AD ESEMPIO, PER QUANTO RIGUARDA IL SALENTO, NONOSTANTE TUTTO, TUTTI ED IN PARTICOLARE LE VICENDE MEDIATICHE DI QUELLA "ZitellaFastidiosa" (CHI VUOLE INTENDERE, INTENDA - MI RIFERISCO SEMPRE AGLI ADDETTI AI LAVORI), ANCHE DA NOI ESISTONO DIVERSI OLIVICOLTORI PROFESSIONALI CHE SONO RIUSCITI A PRODURRE OLIVE PER LA MENSA (COMPARTO IN ESPANSIONE), PER GLI EXTRAVERGINI A DOP TERRA D'OTRANTO E PER TANTI ALTRI EXTRAVERGINI. TUTTO QUESTO, SENZA RICORRERE ALLA INVITANTE "TENTAZIONE COMMERCIALE" DI VENDERE LE OLIVE FUORI DAL PROPRIO TERRITORIO. SONO QUESTE PERSONE CHE POSSONO AVER FATTO SCELTE DISCUTIBILI A LIVELLO IMPRENDITORIALE, MA CHE DIMOSTRANO ANCHE DI AVERE LUNGIMIRANZA AZIENDALE E TERRITORIALE. VI INVITO A CERCARLE NEI VOSTRI TERRITORI, CI SONO OVUNQUE, PROVATE A SEGUIRLE CON UMILTA'. SE POI TALI INSEGNAMENTI TECNICO PRATICI, SI FACESSERO NELLE SCUOLE AGRARIE, COINVOLGENDO I GIOVANI NELLE REALTA' AZIENDALI ... OGGI SIAMO COSTRETTI ANCORA A PENSARE CHE SIA UTOPIA RIUSCIRE FARE, OGNUNO DI NOI, UNA BUONA PERCENTUALE DEL NOSTRO DOVERE?
Un caro saluto da Lecce, GianniLezzi

Francesco Donadini
Francesco Donadini
29 novembre 2014 ore 08:53

gentile Direttore, una constatazione: è da oltre un anno che ho messo a disposizione la testata nazionale Sapori d'Italia a due associazioni importanti, AIFO e CONFADI per spiegare e parlare d'olio extravergine d'oliva ai lettori (consumatori consapevoli, scuole alberghiere e negozianti appassionati), risultato: NULLA! Come se la comunicazione non avesse alcun valore, quindi decidendo di rimanendo "spettatori" come lei stesso scrive.
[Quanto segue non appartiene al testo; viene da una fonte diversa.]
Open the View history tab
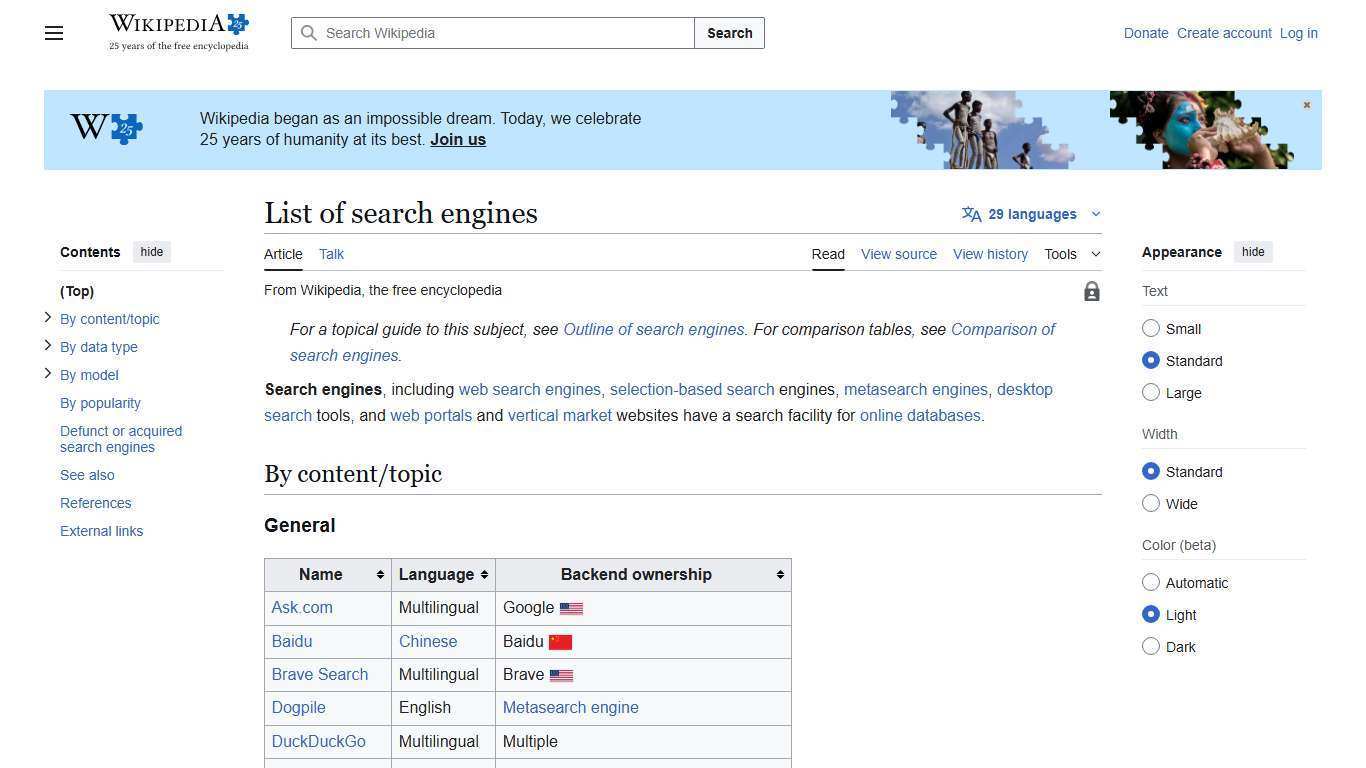This screenshot has width=1366, height=768. click(x=989, y=254)
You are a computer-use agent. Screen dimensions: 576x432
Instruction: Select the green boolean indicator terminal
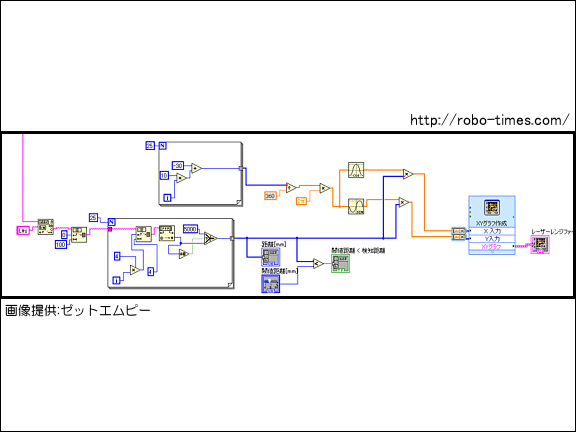point(341,263)
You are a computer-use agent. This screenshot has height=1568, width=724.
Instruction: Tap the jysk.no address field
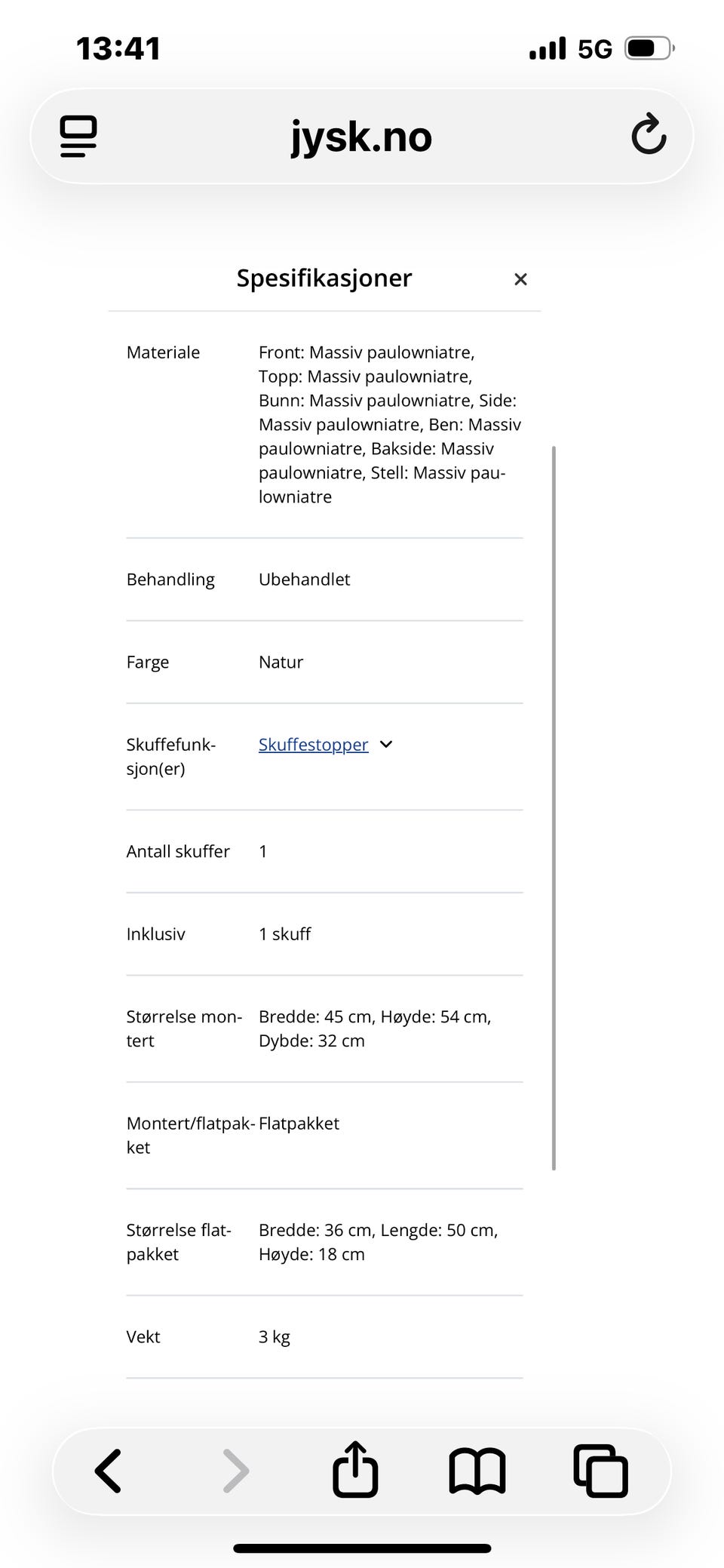pos(362,137)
E' dal 2005, con i Maestri Oleari che ho iniziato a stimolare analoghi interventi, senza risultati. Infine da appassionato di cibo e di olio extravergine d'oliva devo riconoscere che i produttori, i frantoiani rimangono un esercito di impauriti, perchè l'olio a differenza del vino non dura, dovrebbe diventare un prodotto di valore nel "fresco", forse occorre un nuovo approccio di mktg che punti a questo concetto.

Francesco Donadini
Francesco Donadini
29 novembre 2014 ore 08:32

Caro Direttore, un fatto concreto: quest'anno ho fatto di tutto per coinvolgere le associazioni, AIFO e CONFADI in primis, mettendo a disposizione una testata nazionale "Sapori d'Italia", per parlare di olio ai consumatori consapevoli e al negoziante appassionato: risultato NULLA! Come se la comunicazione non avesse alcun peso o importanza! E, come scrive bene lei stesso: rimanere solo spettatori, sembra la mission del comparto! Ho iniziato nel 2005 con i Mastri Oleari, fra poco sono dieci anni che tento di occuparmi e preoccuparmi di olio extravergine d'oliva, rimango fiducioso in uno scatto, almeno d'orgoglio! Buon lavoro!